(Task goal):
Word for word, restate each entry that appears below.

(Dataset entries)
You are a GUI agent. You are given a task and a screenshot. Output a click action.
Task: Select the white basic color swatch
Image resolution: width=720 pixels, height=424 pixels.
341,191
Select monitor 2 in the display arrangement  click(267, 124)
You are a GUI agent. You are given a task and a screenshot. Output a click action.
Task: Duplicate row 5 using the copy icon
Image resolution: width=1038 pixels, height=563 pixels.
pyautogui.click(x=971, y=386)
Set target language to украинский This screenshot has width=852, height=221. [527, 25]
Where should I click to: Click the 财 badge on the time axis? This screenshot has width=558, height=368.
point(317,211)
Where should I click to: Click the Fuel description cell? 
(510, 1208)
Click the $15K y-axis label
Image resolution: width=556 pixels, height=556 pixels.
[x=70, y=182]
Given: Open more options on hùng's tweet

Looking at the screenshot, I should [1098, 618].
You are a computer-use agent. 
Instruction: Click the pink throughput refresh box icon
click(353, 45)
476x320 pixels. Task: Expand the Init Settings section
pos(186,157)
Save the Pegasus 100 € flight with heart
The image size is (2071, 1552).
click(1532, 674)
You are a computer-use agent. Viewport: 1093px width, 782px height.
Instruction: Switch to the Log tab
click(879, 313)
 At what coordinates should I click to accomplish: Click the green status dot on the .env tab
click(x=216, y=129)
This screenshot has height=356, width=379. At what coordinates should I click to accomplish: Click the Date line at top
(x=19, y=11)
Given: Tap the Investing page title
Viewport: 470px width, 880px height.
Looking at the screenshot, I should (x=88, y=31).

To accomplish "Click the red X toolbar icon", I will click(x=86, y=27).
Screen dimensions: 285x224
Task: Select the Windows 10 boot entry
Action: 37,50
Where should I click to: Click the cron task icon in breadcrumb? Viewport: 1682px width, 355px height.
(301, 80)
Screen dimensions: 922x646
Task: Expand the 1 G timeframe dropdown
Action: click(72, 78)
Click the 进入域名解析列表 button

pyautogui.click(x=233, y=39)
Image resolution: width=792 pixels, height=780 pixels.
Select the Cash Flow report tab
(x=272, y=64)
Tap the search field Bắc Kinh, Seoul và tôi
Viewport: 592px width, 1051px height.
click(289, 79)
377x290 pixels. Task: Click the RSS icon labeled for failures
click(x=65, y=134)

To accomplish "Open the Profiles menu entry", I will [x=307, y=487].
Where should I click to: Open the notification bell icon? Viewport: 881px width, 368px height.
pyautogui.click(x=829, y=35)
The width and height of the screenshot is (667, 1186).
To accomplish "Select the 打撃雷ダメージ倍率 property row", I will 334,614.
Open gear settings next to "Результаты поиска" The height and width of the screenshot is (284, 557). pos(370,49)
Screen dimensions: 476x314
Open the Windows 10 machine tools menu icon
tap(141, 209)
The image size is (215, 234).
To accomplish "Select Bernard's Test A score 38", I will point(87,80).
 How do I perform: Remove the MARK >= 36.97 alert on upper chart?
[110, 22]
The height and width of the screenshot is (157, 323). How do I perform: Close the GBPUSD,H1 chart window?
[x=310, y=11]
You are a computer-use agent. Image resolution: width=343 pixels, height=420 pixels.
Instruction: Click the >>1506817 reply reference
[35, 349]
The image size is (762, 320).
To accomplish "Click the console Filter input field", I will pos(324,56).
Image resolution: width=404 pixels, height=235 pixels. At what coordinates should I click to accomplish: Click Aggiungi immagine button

(Answer to this task):
You are a GUI agent. You are given a task and a screenshot. Output a click action.
Task: Select the white basic color swatch
Image resolution: width=720 pixels, height=424 pixels.
341,191
Select monitor 2 in the display arrangement  click(267, 124)
You are a GUI agent. You are given a task and a screenshot. Output a click action.
Task: Duplicate row 5 using the copy icon
Image resolution: width=1038 pixels, height=563 pixels.
pyautogui.click(x=971, y=386)
Set target language to украинский This screenshot has width=852, height=221. [527, 25]
Where should I click to: Click the 财 badge on the time axis? This screenshot has width=558, height=368.
point(317,211)
Where should I click to: Click the Fuel description cell? 
(510, 1208)
Click the $15K y-axis label
Image resolution: width=556 pixels, height=556 pixels.
[x=70, y=182]
Given: Open more options on hùng's tweet

Looking at the screenshot, I should [1098, 618].
You are a computer-use agent. 
Instruction: Click the pink throughput refresh box icon
click(353, 45)
476x320 pixels. Task: Expand the Init Settings section
pos(186,157)
Save the Pegasus 100 € flight with heart
The image size is (2071, 1552).
click(1532, 674)
You are a computer-use agent. Viewport: 1093px width, 782px height.
Instruction: Switch to the Log tab
click(879, 313)
 At what coordinates should I click to accomplish: Click the green status dot on the .env tab
click(x=216, y=129)
This screenshot has height=356, width=379. At what coordinates should I click to accomplish: Click the Date line at top
(x=19, y=11)
Given: Tap the Investing page title
Viewport: 470px width, 880px height.
Looking at the screenshot, I should (x=88, y=31).

To accomplish "Click the red X toolbar icon", I will click(x=86, y=27).
Screen dimensions: 285x224
Task: Select the Windows 10 boot entry
Action: 37,50
Where should I click to: Click the cron task icon in breadcrumb? Viewport: 1682px width, 355px height.
(301, 80)
Screen dimensions: 922x646
Task: Expand the 1 G timeframe dropdown
Action: click(72, 78)
Click the 进入域名解析列表 button

pyautogui.click(x=233, y=39)
Image resolution: width=792 pixels, height=780 pixels.
Select the Cash Flow report tab
(x=272, y=64)
Tap the search field Bắc Kinh, Seoul và tôi
Viewport: 592px width, 1051px height.
click(289, 79)
377x290 pixels. Task: Click the RSS icon labeled for failures
click(x=65, y=134)

To accomplish "Open the Profiles menu entry", I will [x=307, y=487].
Where should I click to: Open the notification bell icon? Viewport: 881px width, 368px height.
pyautogui.click(x=829, y=35)
The width and height of the screenshot is (667, 1186).
To accomplish "Select the 打撃雷ダメージ倍率 property row", I will 334,614.
Open gear settings next to "Результаты поиска" The height and width of the screenshot is (284, 557). pos(370,49)
Screen dimensions: 476x314
Open the Windows 10 machine tools menu icon
tap(141, 209)
The image size is (215, 234).
To accomplish "Select Bernard's Test A score 38", I will point(87,80).
 How do I perform: Remove the MARK >= 36.97 alert on upper chart?
[110, 22]
The height and width of the screenshot is (157, 323). How do I perform: Close the GBPUSD,H1 chart window?
[x=310, y=11]
You are a computer-use agent. Image resolution: width=343 pixels, height=420 pixels.
Instruction: Click the >>1506817 reply reference
[35, 349]
The image size is (762, 320).
To accomplish "Click the console Filter input field", I will pos(324,56).
Image resolution: width=404 pixels, height=235 pixels. At what coordinates should I click to accomplish: Click Aggiungi immagine button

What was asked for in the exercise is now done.